2. The energy-saving deep solution dehumidification equipment according to claim 1, characterized in that, The first dehumidification component includes a packing material, a sprayer, and a water tank; The sprayer and the water tank are respectively located on the upper and lower sides of the packing material; The water tank is connected to the sprayer through a circulation pipeline, and a circulation pump is installed on the circulation pipeline; The second dehumidification component and the regeneration component have the same structure as the first dehumidification component.
3. The energy-saving deep solution dehumidification equipment according to claim 2, characterized in that, The second heat pump system also includes a steel-titanium coaxial evaporator. The circulation pipeline of the first dehumidification component exchanges heat with the steel-titanium coaxial evaporator. The circulation pipeline of the first dehumidification component is connected to the first inlet of the first heat exchanger through a branch pipeline. The first outlet of the first heat exchanger is connected to the sprayer of the regeneration component through a pipeline. The second inlet of the first heat exchanger is connected to the water tank of the regeneration component through a pipeline. The second outlet of the first heat exchanger is connected to the sprayer of the first dehumidification component through a pipeline.

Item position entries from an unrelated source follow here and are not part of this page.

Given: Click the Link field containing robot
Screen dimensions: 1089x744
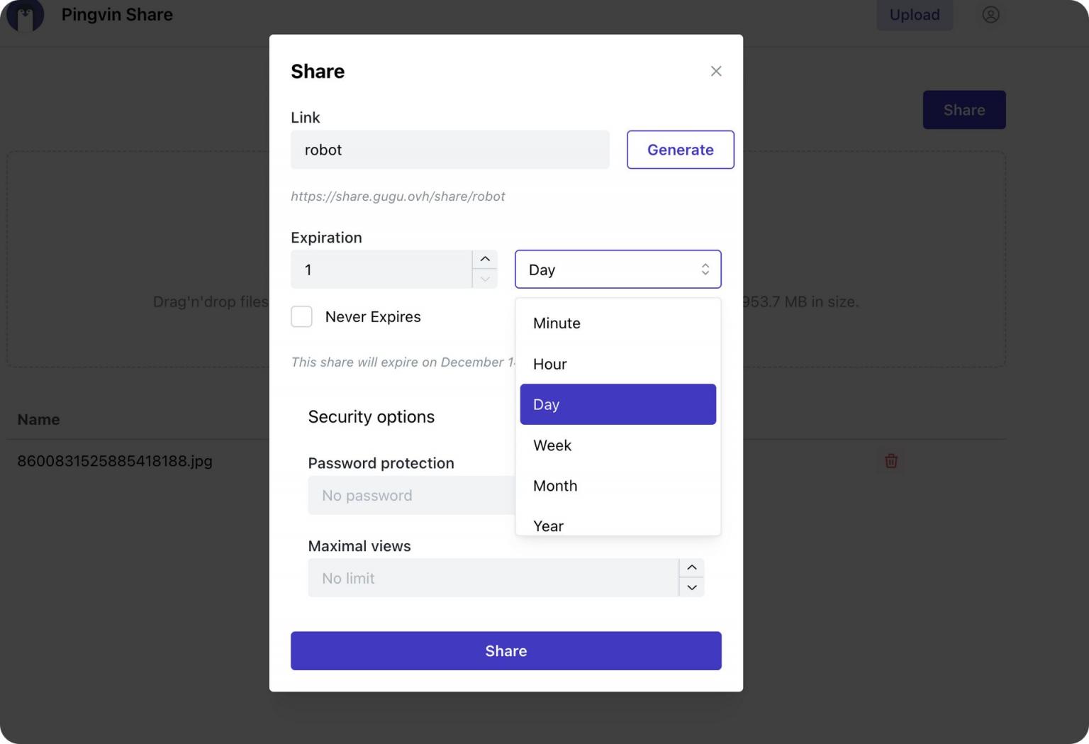Looking at the screenshot, I should [x=449, y=150].
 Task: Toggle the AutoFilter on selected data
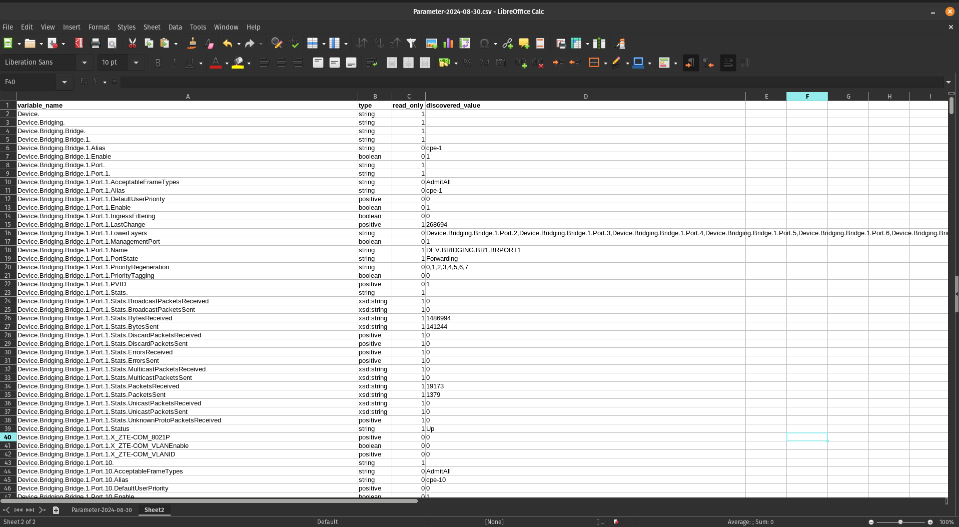pyautogui.click(x=412, y=44)
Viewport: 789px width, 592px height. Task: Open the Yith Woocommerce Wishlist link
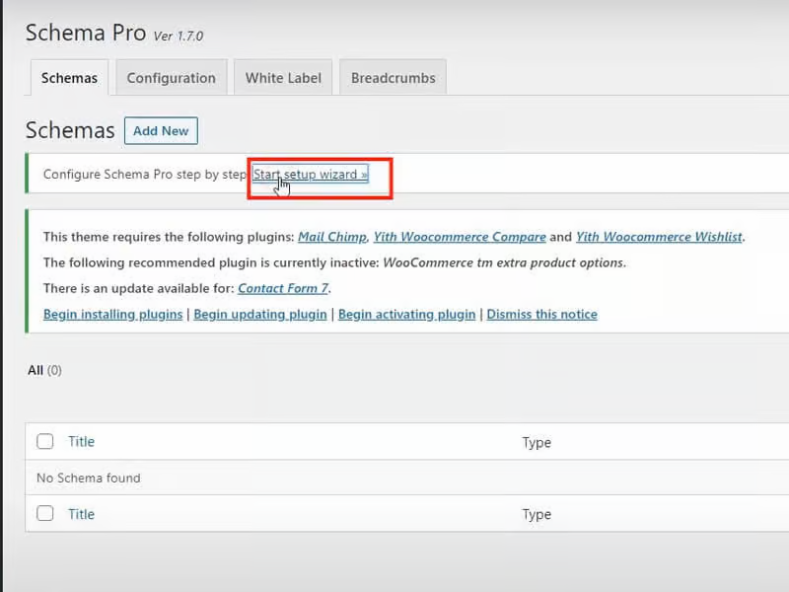pos(659,237)
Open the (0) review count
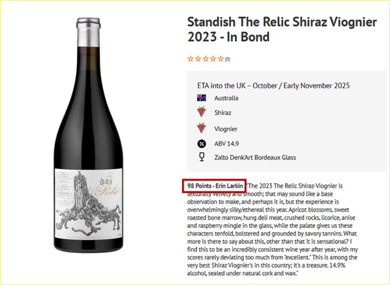The height and width of the screenshot is (285, 390). coord(227,59)
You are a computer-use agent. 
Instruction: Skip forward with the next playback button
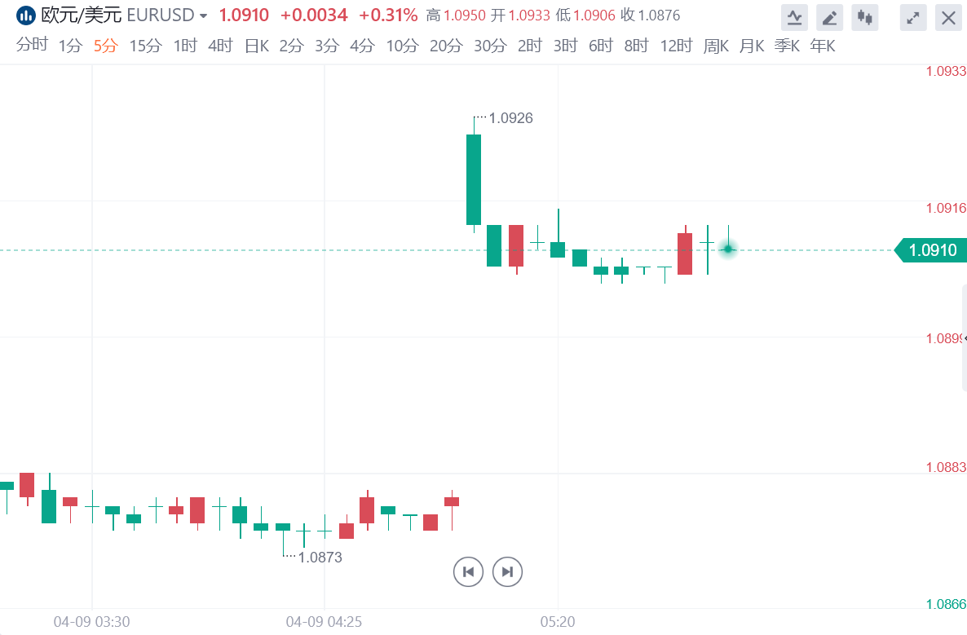[507, 572]
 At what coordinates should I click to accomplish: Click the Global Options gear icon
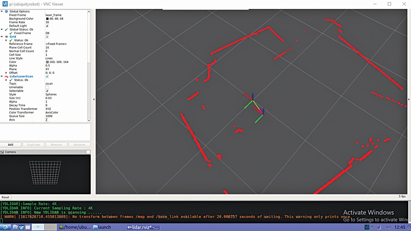pos(7,11)
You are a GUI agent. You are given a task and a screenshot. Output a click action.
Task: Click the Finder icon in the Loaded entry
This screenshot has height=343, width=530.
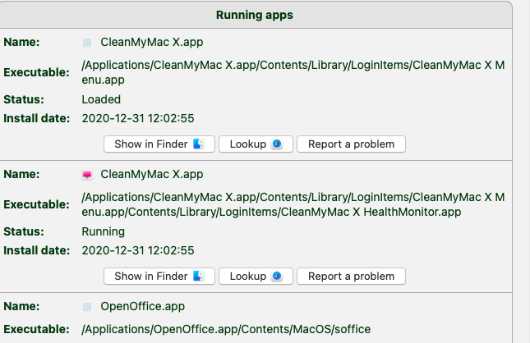tap(198, 144)
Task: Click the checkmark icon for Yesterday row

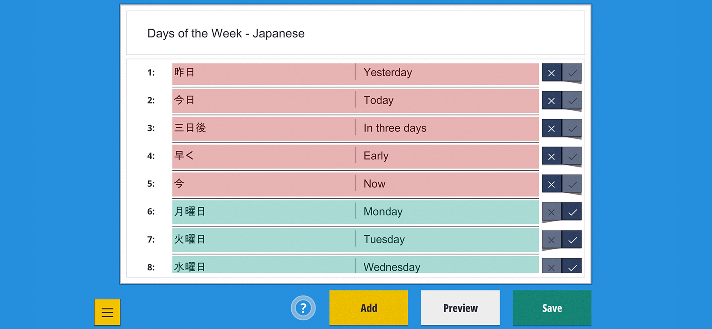Action: click(x=572, y=73)
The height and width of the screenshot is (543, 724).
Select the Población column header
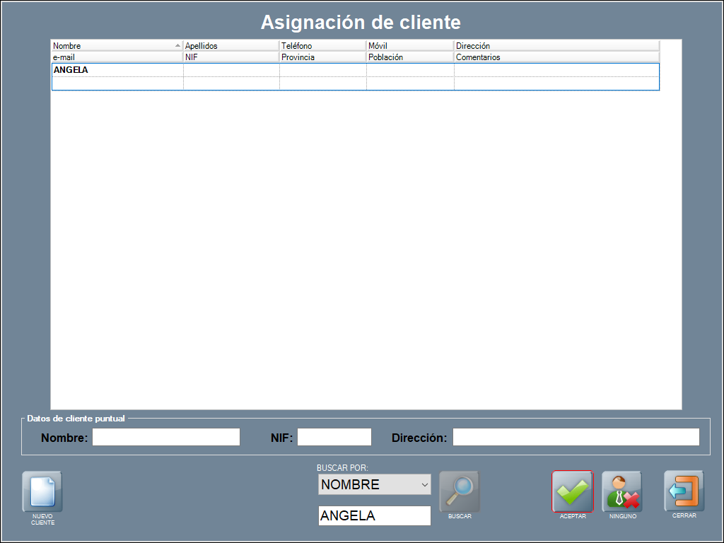(x=410, y=57)
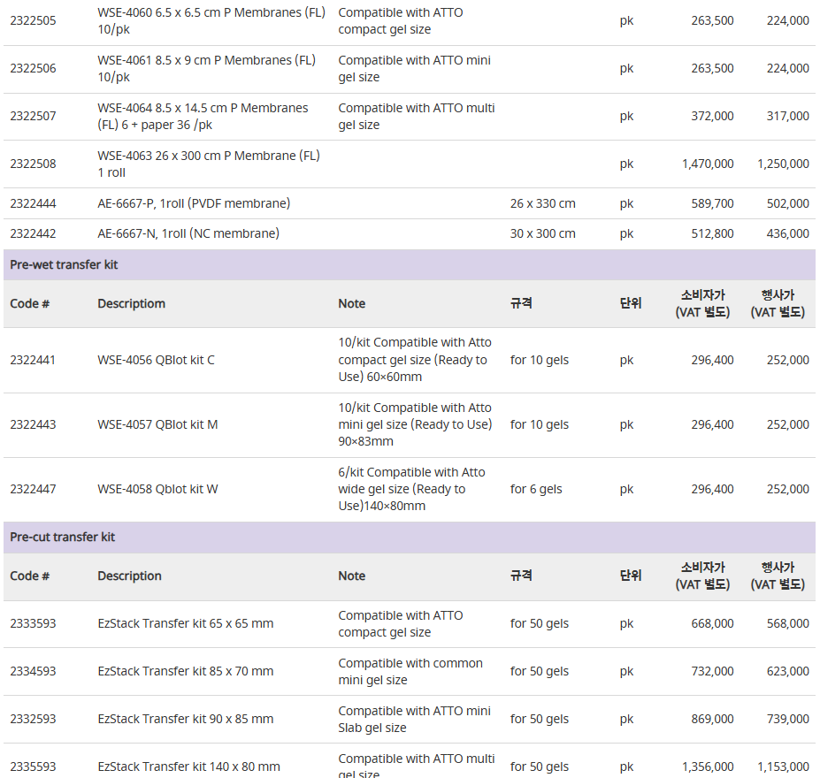Click the 30 x 300 cm size cell

pyautogui.click(x=543, y=233)
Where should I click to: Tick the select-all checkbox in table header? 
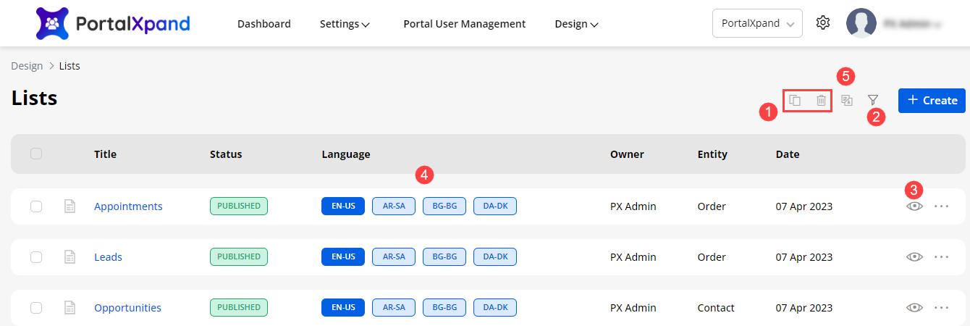[36, 154]
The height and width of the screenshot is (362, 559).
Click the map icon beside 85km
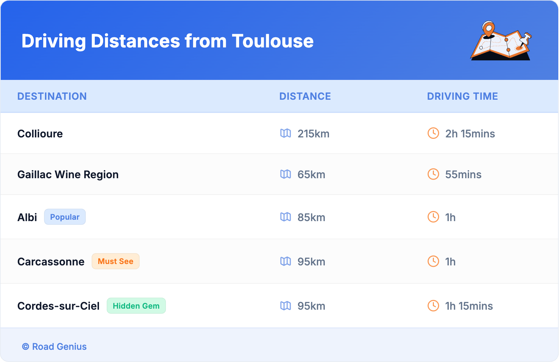pyautogui.click(x=285, y=217)
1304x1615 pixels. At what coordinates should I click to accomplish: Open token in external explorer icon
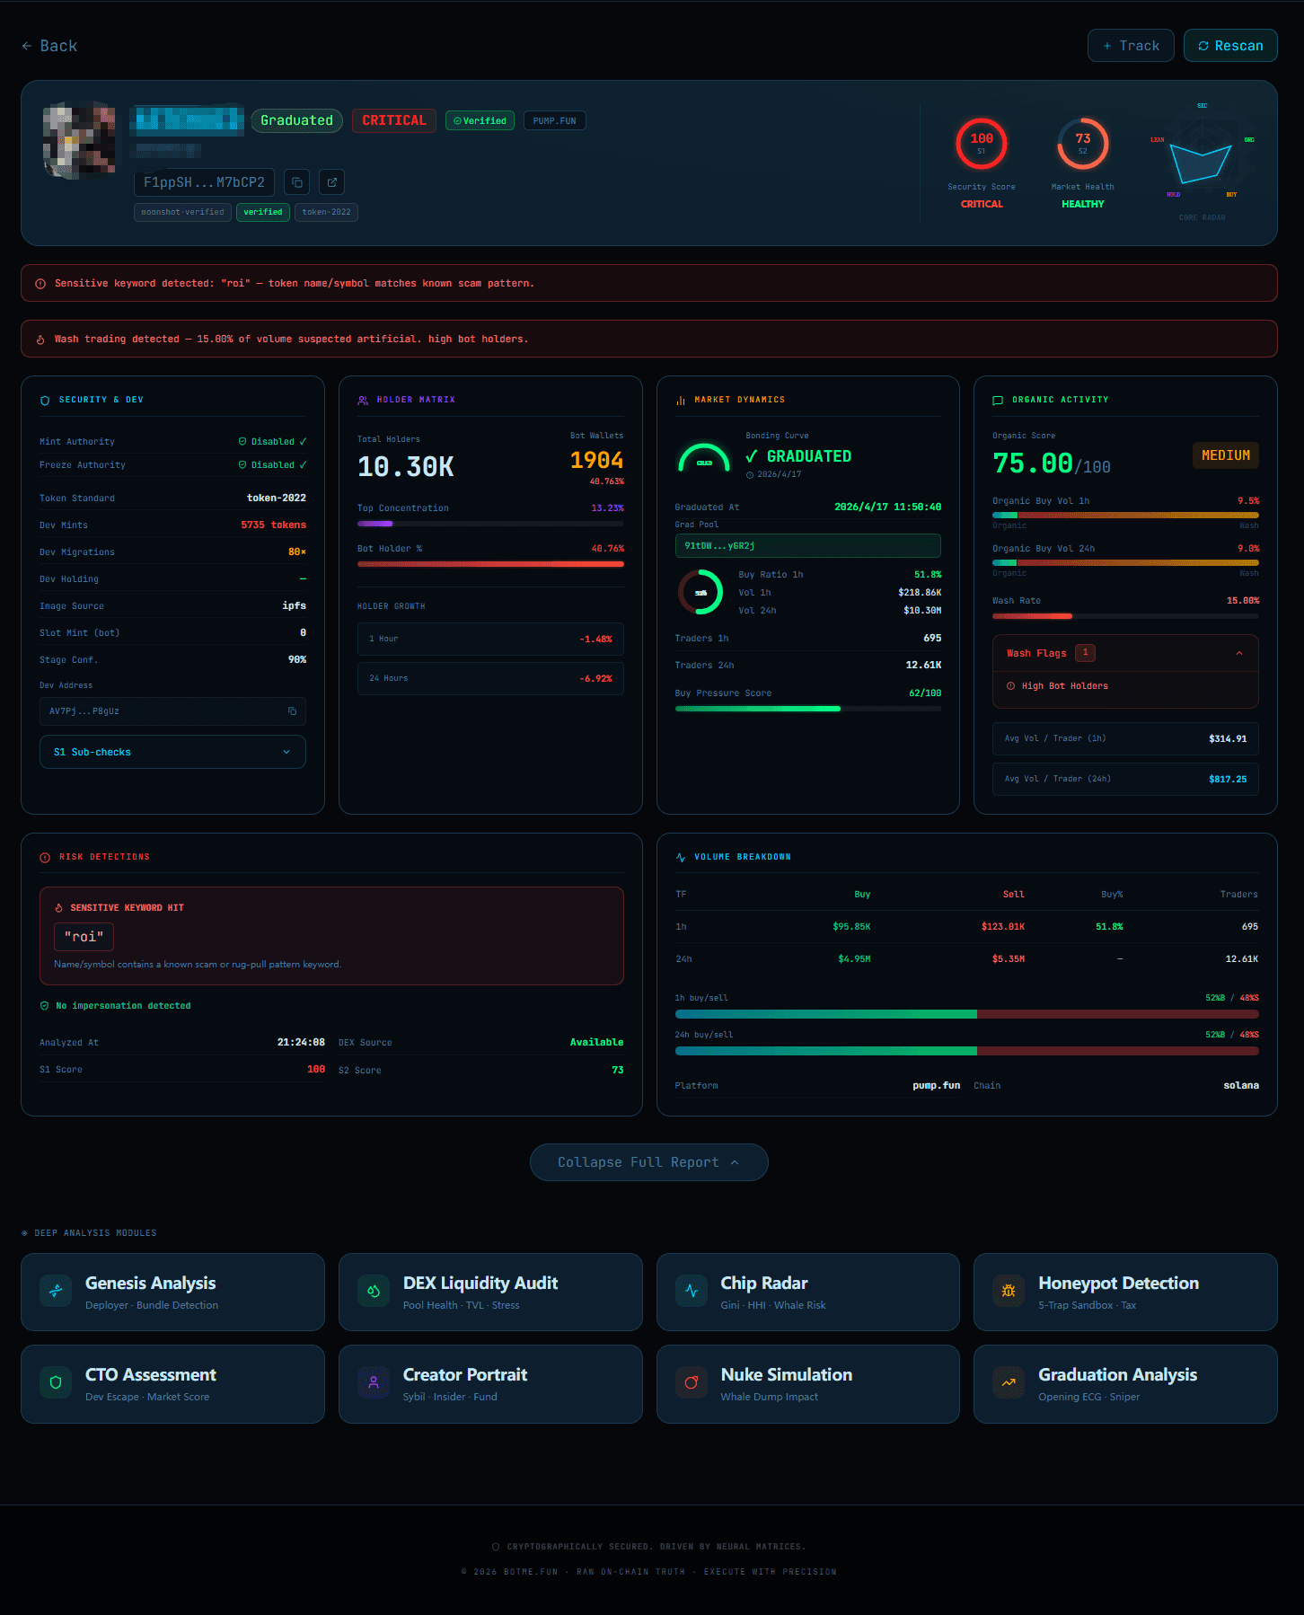point(331,182)
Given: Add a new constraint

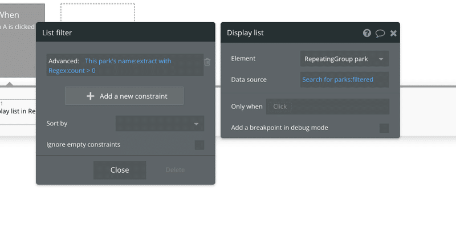Looking at the screenshot, I should click(x=124, y=96).
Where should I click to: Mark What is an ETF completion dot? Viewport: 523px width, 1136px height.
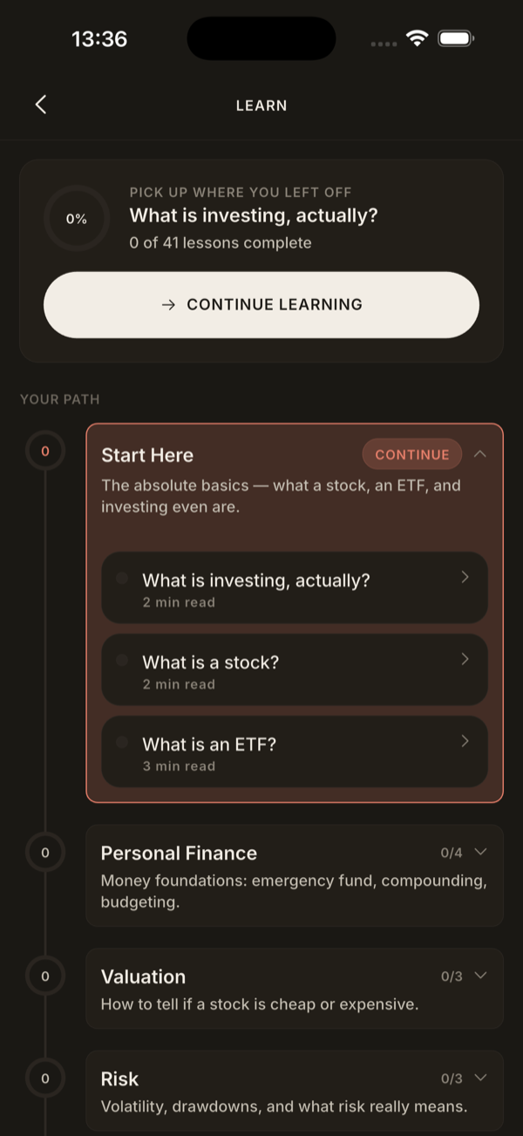coord(122,742)
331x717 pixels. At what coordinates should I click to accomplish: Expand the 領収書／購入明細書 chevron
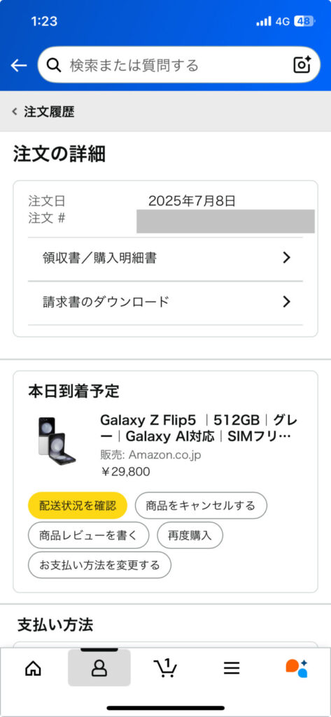(287, 258)
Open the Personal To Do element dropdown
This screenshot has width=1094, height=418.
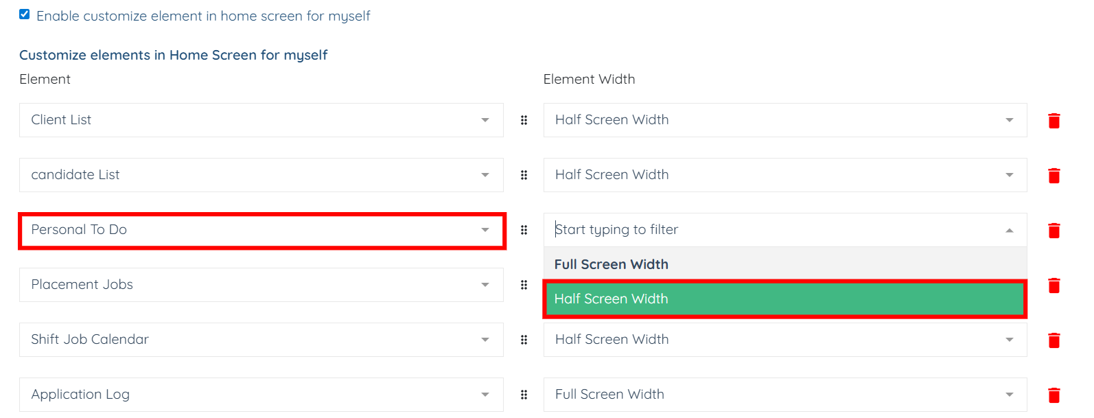[x=261, y=230]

4. The energy-saving deep solution dehumidification equipment according to claim 3, characterized in that, The circulation pipeline of the regeneration component exchanges heat with the second condenser. The circulation pipeline of the regeneration component is connected to the first inlet of the second heat exchanger through a branch pipeline. The first outlet of the second heat exchanger is connected to the water tank of the second dehumidification component through a pipeline. The second inlet of the second heat exchanger is connected to the water tank of the second dehumidification component. The second outlet of the second heat exchanger is connected to the water tank of the regeneration component.
5. The energy-saving deep solution dehumidification equipment according to claim 2, characterized in that, The water tank of the first dehumidification component is connected to the water tank of the regeneration component via a pipeline.
6. The energy-saving deep solution dehumidification equipment according to claim 2, characterized in that, The packing material is a wet curtain.